- [What you need to do]:
[1] Set down, word for word, the part of the excerpt about Anne Frank going into hiding that runs from "With the help" to "was in hiding.".
[2] Using the excerpt about Anne Frank going into hiding, list every item she says she packed into the schoolbag.

- [Excerpt]:
-- Begin --

As of July 8, 1942, life changed abruptly for Anne. She would no longer see Harry, her young boyfriend to whom she was so attracted. She would no longer ride her bicycle around the city. Good-bye school, friends, parties …

“Margot and I started packing our most important belongings into a schoolbag. The first thing I stuck in was this diary, and then curlers, handkerchiefs, schoolbooks, a comb and some letters. Preoccupied by the thought of going into hiding, I stuck the craziest things in the bag but I am not sorry. Memories mean more to me than dresses”.

With the help of good persons, Miep Gies, an employee of Otto Frank since 1933, among them, the family prepared to escape death on July 6, 1942.

“I was exhausted and even though I knew it’d be my last night in my own bed, I fell asleep right away until Mother called me at five-thirty the next morning …”

 “… I still didn’t know where our hiding place was. At seven-thirty we also closed the door behind us; Moortje, my cat, was the only living creature I said good-bye to…she was to be taken to the neighbors who would giver her a good home”.

The first notation Anne Frank made in her Diary was dated June 12, 1942. A month later she was in hiding.

 “You no doubt want to hear what I think of being in hiding. Well, all I can say is that I don’t really know yet. I don’t think I’ll ever feel at home in this house, but that doesn’t mean I hate it. It’s more like being on vacation in some strange pension…Our Annex is an ideal place to hide in. It may be damp and lopsided, but there’s probably not a more comfortable hiding place in all of Amsterdam … in all of Holland”.

-- End --

Entries on target coordinates
-- Begin --

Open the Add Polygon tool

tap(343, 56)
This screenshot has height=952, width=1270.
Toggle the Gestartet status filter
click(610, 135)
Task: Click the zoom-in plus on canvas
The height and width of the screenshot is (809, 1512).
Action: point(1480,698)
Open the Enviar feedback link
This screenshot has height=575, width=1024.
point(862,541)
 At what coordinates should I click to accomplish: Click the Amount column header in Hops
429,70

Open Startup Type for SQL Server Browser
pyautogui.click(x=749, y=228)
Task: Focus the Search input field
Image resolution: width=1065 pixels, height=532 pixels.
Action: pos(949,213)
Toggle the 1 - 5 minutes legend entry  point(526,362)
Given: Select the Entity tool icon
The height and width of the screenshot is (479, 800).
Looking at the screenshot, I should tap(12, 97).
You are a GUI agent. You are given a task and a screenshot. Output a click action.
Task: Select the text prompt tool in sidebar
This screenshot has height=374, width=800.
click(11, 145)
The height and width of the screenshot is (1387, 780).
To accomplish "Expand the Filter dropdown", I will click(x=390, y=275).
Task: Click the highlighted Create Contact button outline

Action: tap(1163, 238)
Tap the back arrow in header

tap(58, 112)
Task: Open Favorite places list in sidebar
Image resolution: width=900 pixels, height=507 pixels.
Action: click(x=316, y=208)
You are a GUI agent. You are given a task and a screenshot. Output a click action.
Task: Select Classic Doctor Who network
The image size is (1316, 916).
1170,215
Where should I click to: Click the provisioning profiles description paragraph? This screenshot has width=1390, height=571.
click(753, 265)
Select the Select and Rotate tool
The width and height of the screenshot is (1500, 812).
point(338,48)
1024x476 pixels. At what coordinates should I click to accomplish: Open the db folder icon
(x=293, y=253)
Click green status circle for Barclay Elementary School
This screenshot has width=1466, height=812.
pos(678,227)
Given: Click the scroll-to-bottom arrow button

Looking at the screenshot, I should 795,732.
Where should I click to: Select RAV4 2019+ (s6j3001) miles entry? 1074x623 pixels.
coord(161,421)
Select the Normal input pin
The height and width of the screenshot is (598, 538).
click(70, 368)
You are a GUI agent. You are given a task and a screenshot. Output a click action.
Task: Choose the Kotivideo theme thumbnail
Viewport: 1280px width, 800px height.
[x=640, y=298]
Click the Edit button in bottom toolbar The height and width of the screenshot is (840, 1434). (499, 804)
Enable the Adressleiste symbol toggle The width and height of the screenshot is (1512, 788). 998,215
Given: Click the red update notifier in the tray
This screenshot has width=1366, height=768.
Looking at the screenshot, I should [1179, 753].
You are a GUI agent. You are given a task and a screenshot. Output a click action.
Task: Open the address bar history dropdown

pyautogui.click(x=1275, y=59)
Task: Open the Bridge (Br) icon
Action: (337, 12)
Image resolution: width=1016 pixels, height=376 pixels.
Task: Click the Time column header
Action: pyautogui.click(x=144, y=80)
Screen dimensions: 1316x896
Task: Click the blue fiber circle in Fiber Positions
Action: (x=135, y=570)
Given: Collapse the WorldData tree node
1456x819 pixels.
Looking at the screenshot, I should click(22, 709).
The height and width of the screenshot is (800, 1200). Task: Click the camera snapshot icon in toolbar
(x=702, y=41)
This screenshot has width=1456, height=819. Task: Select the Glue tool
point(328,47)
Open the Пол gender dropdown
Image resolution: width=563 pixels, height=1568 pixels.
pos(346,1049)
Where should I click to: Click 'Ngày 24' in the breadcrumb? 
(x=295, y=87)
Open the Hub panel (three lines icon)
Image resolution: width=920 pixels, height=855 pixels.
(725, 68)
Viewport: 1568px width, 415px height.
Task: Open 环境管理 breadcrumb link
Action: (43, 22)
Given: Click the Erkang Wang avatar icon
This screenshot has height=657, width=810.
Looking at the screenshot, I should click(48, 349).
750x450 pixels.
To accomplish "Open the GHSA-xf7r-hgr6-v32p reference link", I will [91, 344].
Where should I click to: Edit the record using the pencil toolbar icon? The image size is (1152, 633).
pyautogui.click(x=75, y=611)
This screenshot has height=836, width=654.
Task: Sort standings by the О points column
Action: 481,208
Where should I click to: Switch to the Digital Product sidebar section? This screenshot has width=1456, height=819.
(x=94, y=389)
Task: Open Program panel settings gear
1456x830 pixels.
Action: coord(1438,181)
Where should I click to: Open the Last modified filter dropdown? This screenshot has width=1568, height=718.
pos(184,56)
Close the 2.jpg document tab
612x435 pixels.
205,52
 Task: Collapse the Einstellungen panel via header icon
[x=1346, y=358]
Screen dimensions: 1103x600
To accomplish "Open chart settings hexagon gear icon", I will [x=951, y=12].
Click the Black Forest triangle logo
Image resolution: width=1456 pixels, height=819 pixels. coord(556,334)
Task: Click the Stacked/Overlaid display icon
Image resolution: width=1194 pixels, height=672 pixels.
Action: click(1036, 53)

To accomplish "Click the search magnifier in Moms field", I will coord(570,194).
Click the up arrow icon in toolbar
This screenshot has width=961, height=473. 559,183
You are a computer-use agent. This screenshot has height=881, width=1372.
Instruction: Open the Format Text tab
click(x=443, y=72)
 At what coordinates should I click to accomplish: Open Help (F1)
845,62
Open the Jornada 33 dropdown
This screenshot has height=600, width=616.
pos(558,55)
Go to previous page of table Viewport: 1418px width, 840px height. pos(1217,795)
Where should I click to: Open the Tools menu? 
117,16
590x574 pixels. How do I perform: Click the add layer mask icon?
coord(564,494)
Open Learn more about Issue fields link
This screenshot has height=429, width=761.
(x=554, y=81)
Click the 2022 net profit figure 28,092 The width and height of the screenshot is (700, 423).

-- End --

- [Results]:
[1]
With the help of good persons, Miep Gies, an employee of Otto Frank since 1933, among them, the family prepared to escape death on July 6, 1942.

“I was exhausted and even though I knew it’d be my last night in my own bed, I fell asleep right away until Mother called me at five-thirty the next morning …”

 “… I still didn’t know where our hiding place was. At seven-thirty we also closed the door behind us; Moortje, my cat, was the only living creature I said good-bye to…she was to be taken to the neighbors who would giver her a good home”.

The first notation Anne Frank made in her Diary was dated June 12, 1942. A month later she was in hiding.

[2]
- this diary
- curlers
- handkerchiefs
- schoolbooks
- a comb
- some letters